** Information supplied follows **

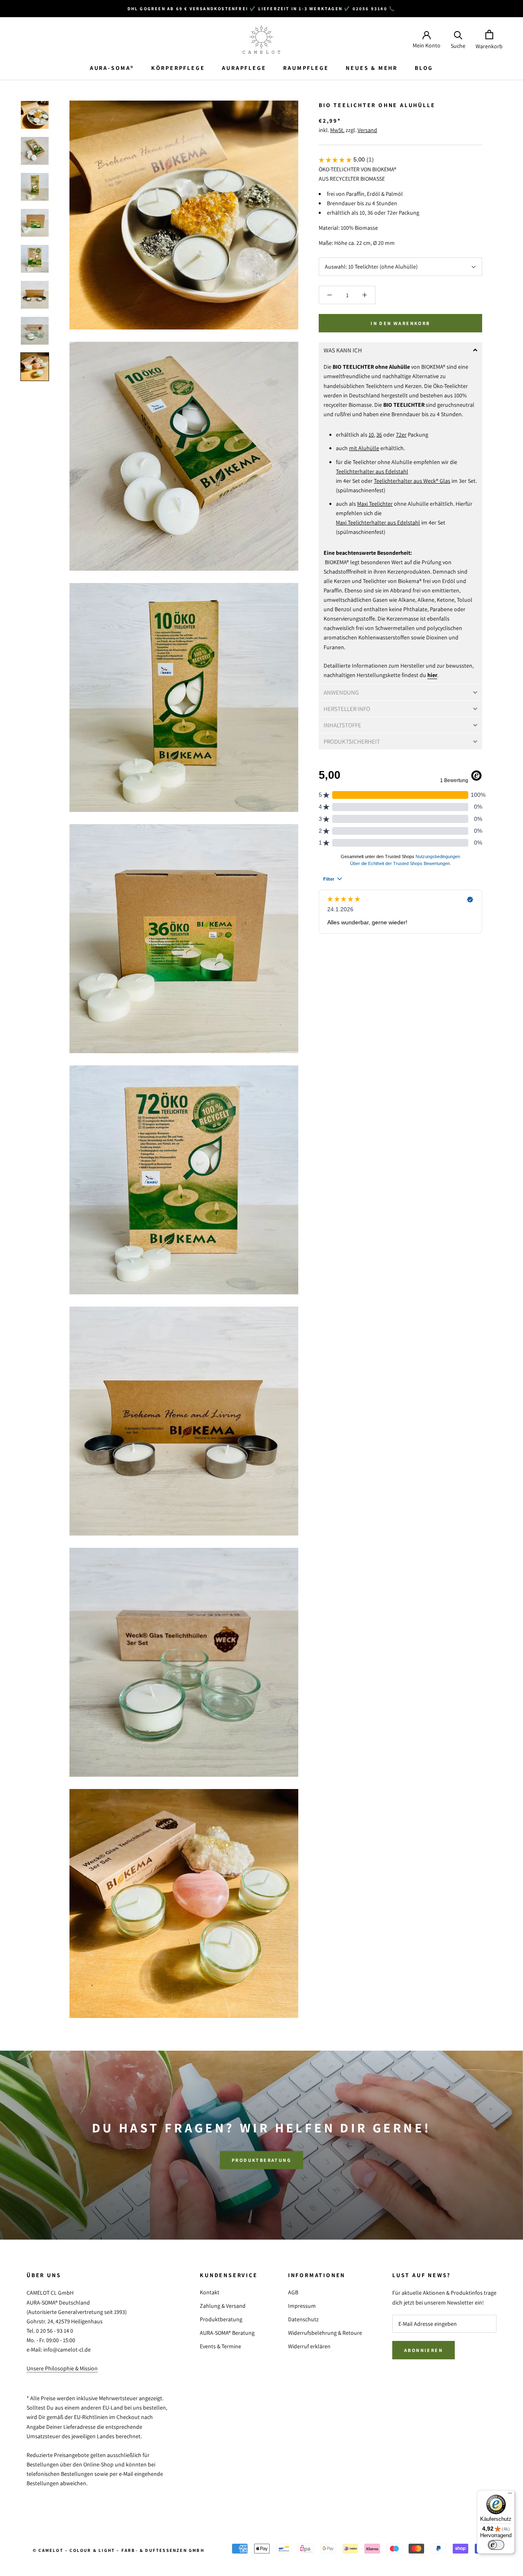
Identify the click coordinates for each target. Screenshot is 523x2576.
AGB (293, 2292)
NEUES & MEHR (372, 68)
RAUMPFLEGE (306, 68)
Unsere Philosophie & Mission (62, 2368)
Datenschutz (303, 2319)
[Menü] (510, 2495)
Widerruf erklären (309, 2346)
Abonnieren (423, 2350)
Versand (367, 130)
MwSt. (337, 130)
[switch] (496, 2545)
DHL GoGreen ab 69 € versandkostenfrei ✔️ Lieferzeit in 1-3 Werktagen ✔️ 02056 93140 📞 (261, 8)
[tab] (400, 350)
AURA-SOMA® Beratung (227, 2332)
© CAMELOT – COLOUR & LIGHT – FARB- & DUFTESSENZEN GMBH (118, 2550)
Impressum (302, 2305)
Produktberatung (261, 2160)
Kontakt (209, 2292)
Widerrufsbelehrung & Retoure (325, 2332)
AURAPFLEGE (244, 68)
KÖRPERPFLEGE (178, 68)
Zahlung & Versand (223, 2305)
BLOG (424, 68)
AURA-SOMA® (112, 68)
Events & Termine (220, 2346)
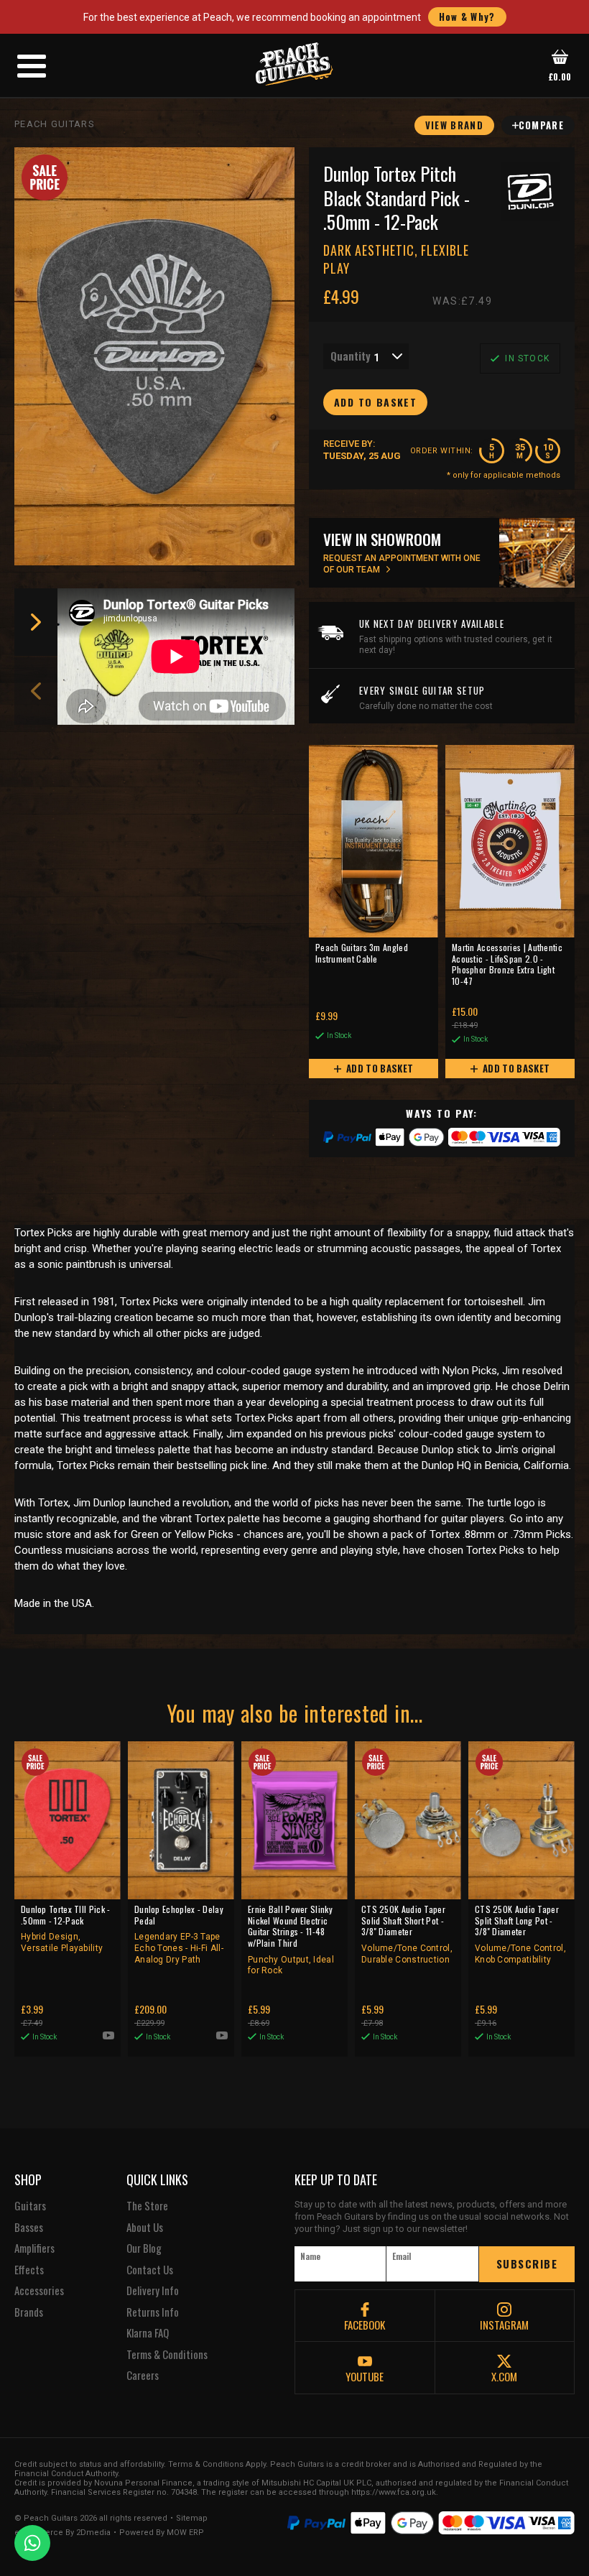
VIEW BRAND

** End of Information supplied **
** Information supplied follows **

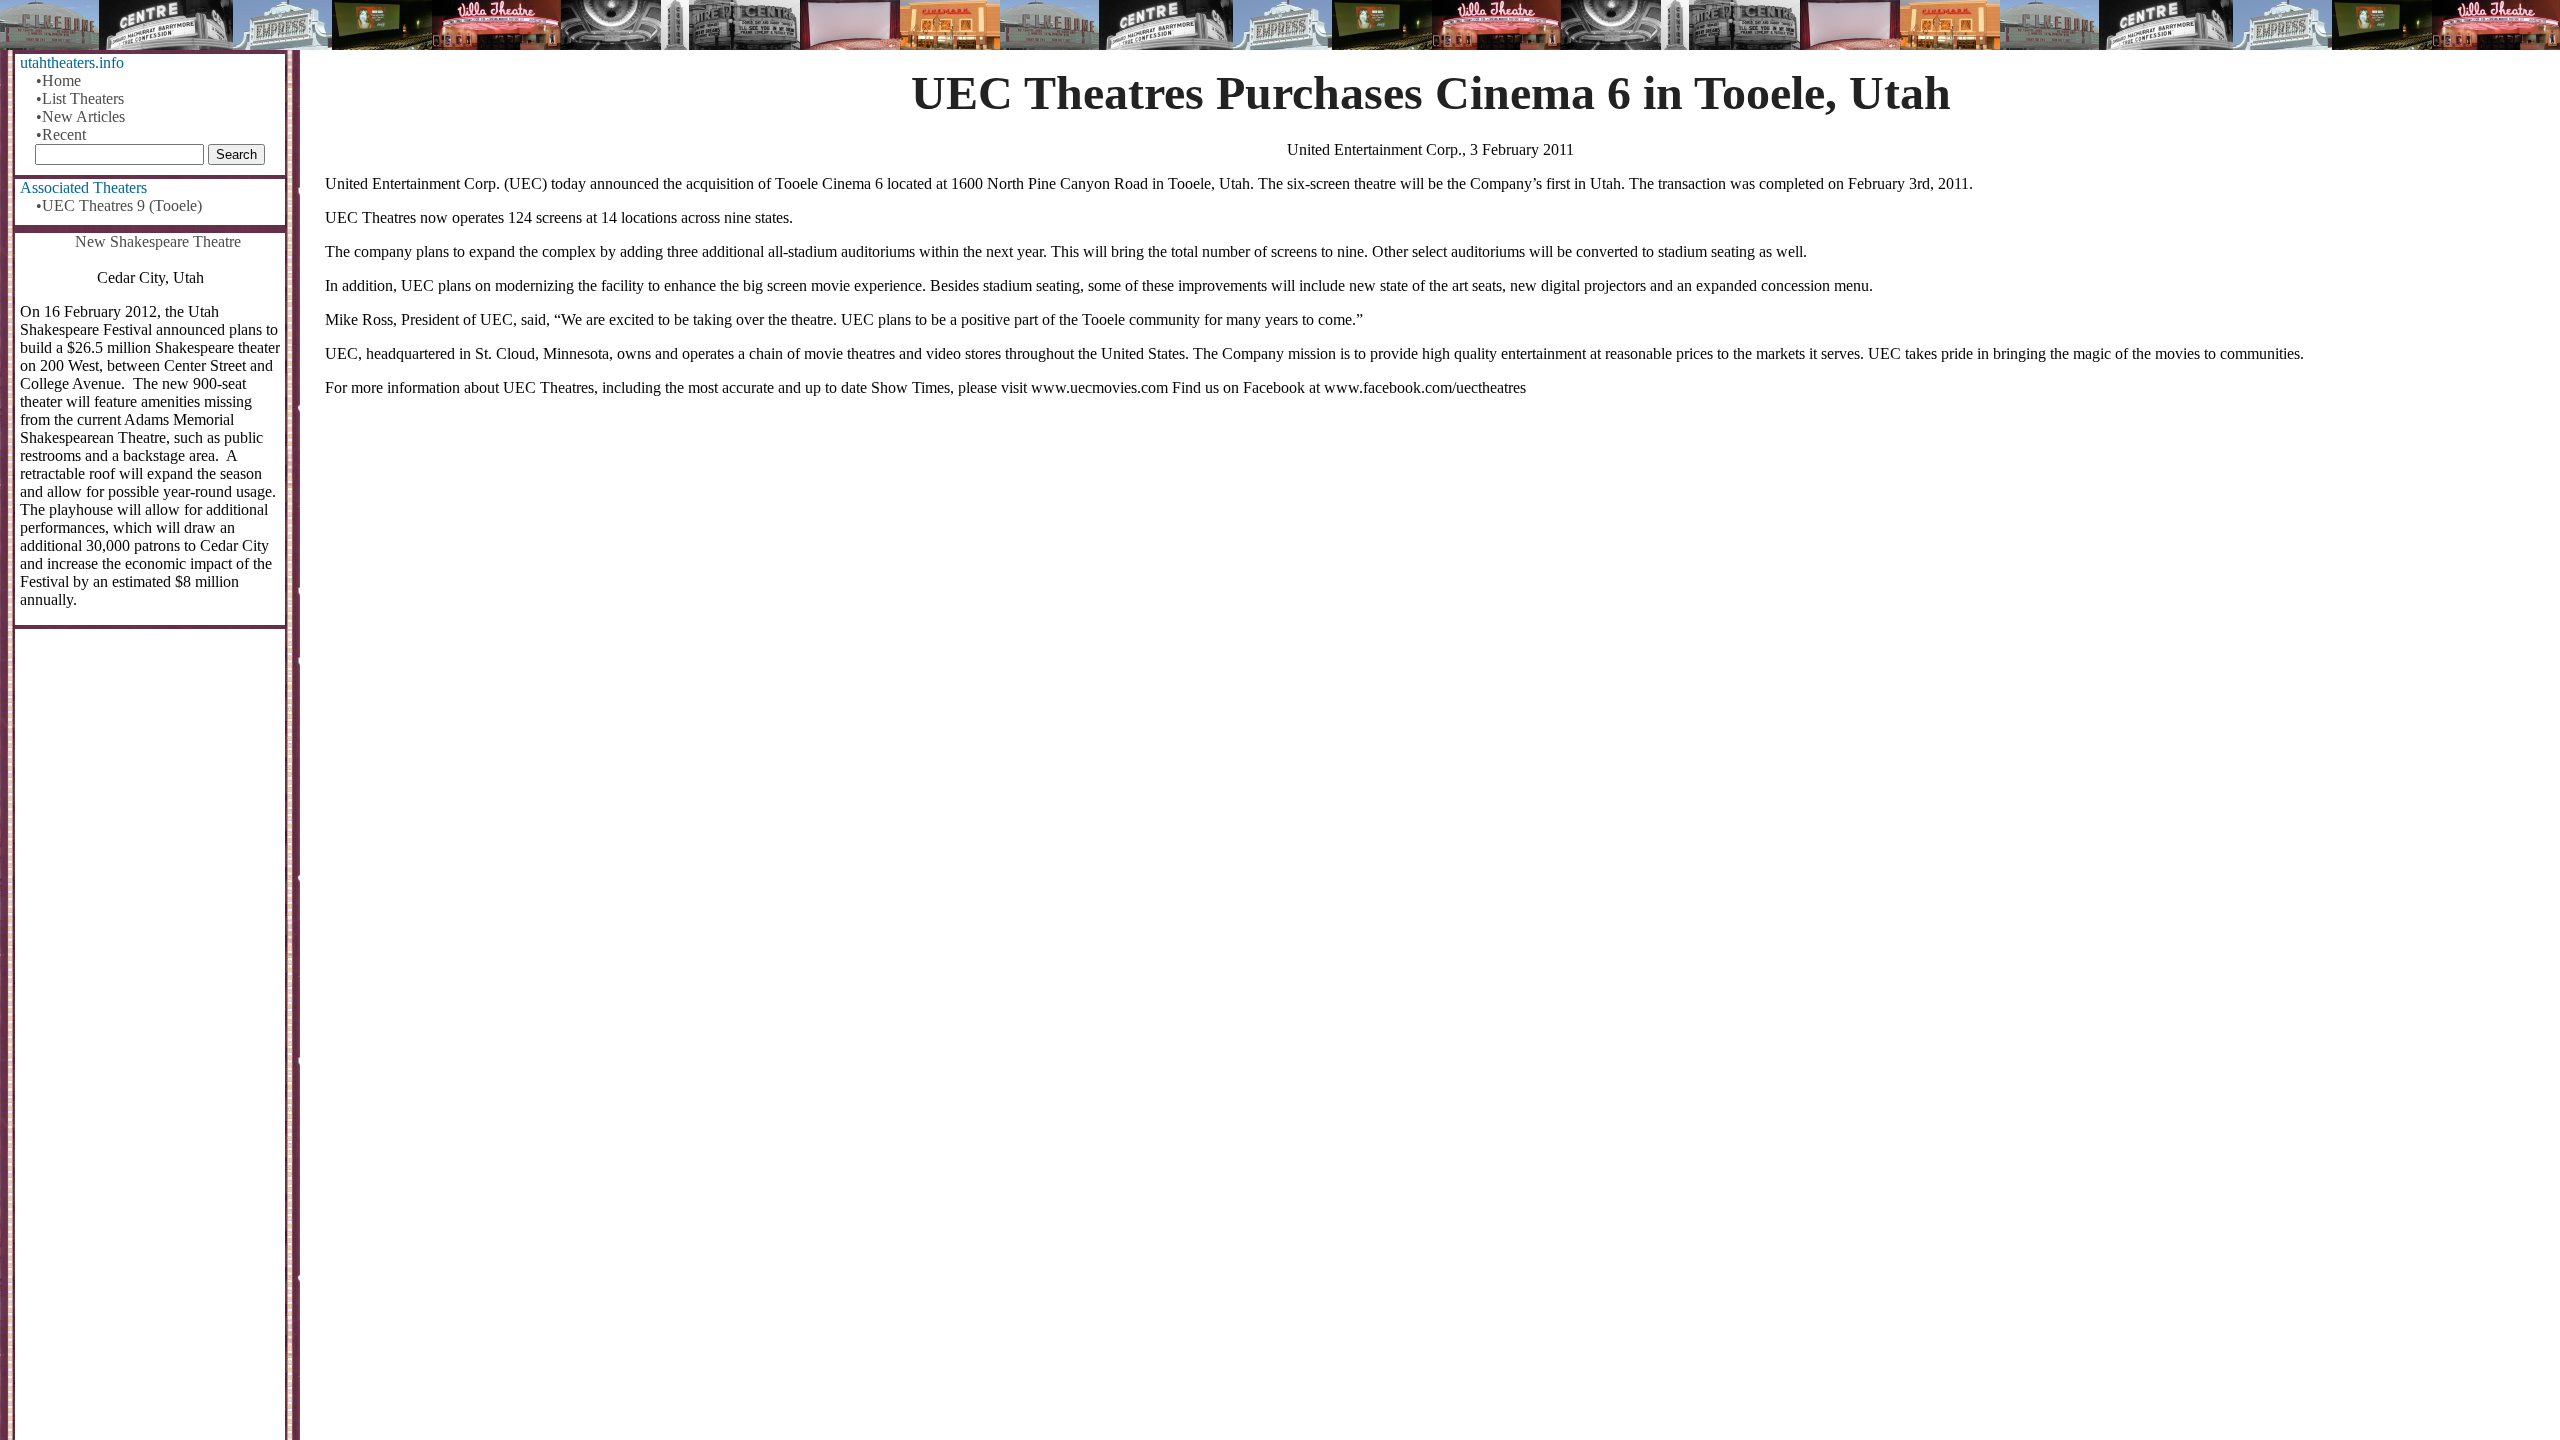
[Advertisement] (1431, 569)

** End of Information supplied **

**Required work:**
Of all the entries above, repeat only the lines from the line that has "NEUES & MEHR (372, 68)" to the line that has "[switch] (496, 2545)", both lines included, exactly.

**Response area:**
NEUES & MEHR (372, 68)
RAUMPFLEGE (306, 68)
Unsere Philosophie & Mission (62, 2368)
Datenschutz (303, 2319)
[Menü] (510, 2495)
Widerruf erklären (309, 2346)
Abonnieren (423, 2350)
Versand (367, 130)
MwSt. (337, 130)
[switch] (496, 2545)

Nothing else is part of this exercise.